Injury often causes dramatic physical and emotional transfiguration and these changes can intersect in unexpected ways; for Lindsey, her injuries affected her creative drive and threw her into a season of restlessness: “All summer, I didn’t touch my camera, my paint brushes, anything art related.”  

As the mental fog began to clear, Lindsey felt empowered to begin creating art again, but this time her work would bear the existential weight of her recent traumatic injuries—she alludes to this uncertainty by enshrouding her subjects in an atmospheric liquid that alternates between opacity and translucency; this mysterious liquid seems biomimetic and conjures a uterine environment, where new life is being created; but what lies beneath the liquid is inchoate, unreconciled, and not ready to be shared with the world.

Her work is an act of disruption because it precludes the audience’s inclination to arresting the feminine image and subjecting it to somatic critique as a function of addiction to harshly cross-examining images of women based on patriarchal heuristics that almost always impart a dimension of sensuality. By showcasing her own body as a palimpsest that is simultaneously in various states of erasure and composition she does not allow space for the audience to attempt to author meaning in her narration universe.

Lindsey’s work has now become part of the university archives and will be housed among materials from over 100 years ago; from an archival perspective, Lindsey’s work traverses the scale of time because it is intimate look into how a young woman at Catholic University defined herself through artistic acuity, it is a look into how this young woman related to the social reality of women and their visual representation in the late 2010s, and it is a look into how she visually harmonized injury; physical and emotional transmutation; beauty; and rebirth through practicing the craft of art as a biopsychosocial-spiritual mechanism. 

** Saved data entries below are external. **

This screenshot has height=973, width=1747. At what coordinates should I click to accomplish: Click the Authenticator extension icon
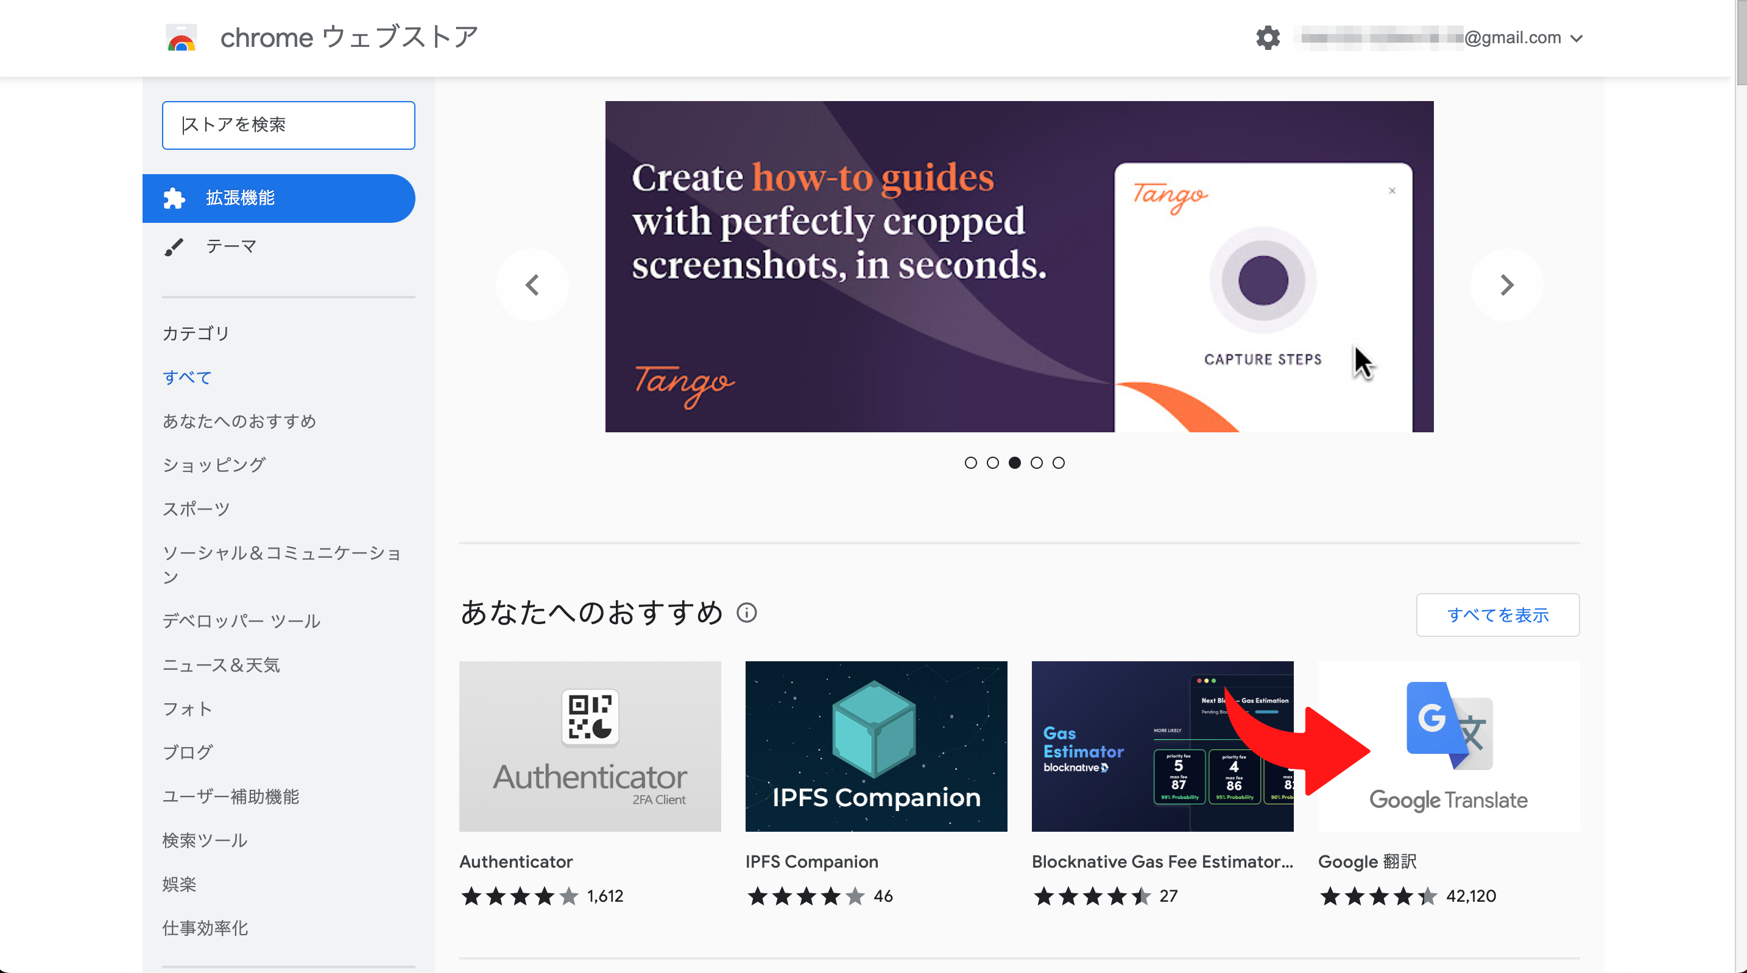[591, 744]
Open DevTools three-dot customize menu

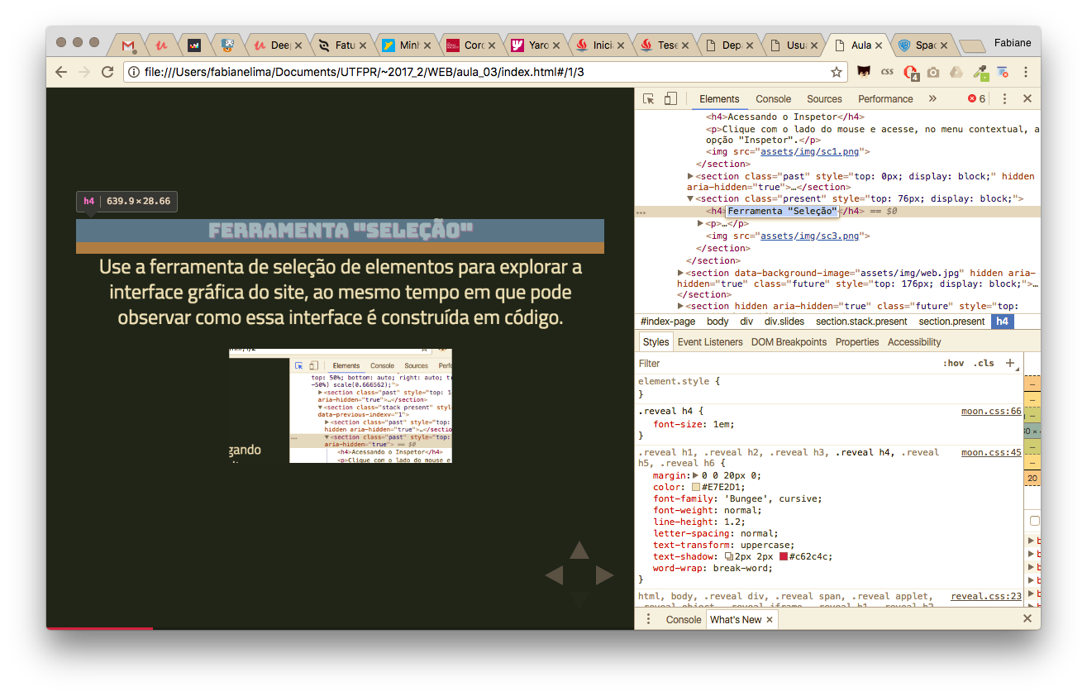(x=1005, y=99)
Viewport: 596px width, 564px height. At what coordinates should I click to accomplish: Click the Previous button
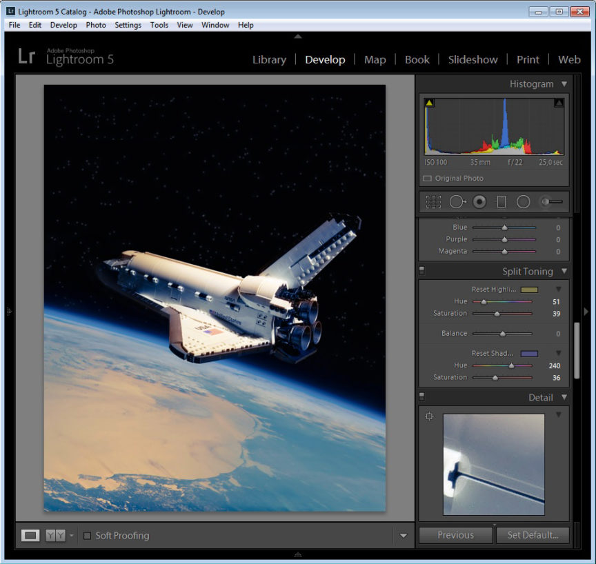coord(455,535)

Headline piece from Lindsey Whalen’s Resurgence, featuring Lindsey

In 3018 (1,000 years from now) her work will form part of a network of materials contained in archives all over the world that have crystallized this very point in time—a significant generational zeitgeist that has been signified by the vast amounts of people who are using social media to hold traditional media accountable for poor visual representations of their communities and signified by the vast amounts of people who have eliminated traditional media as a factor in how they construct their social representations and relay their unique stories to the world. We are in an age where we can subvert the power that traditional media and print culture has had to dissolve our personal agency by taking our own photographs; through scripting and shooting our own films, through creating our own print publications, through writing our own books, and through using social media to discuss and distribute our stories in an environment that is not controlled by traditional media outlets.

For general interest in the museum art collection, please send inquiries to lib-archives@cua.eduPlease note the Archives does not do appraisals of non CUA Museum materials.

 

Resurgence – 2017 Undergraduate Thesis Show by Lindsey Whalen
(Speakers on medium volume!)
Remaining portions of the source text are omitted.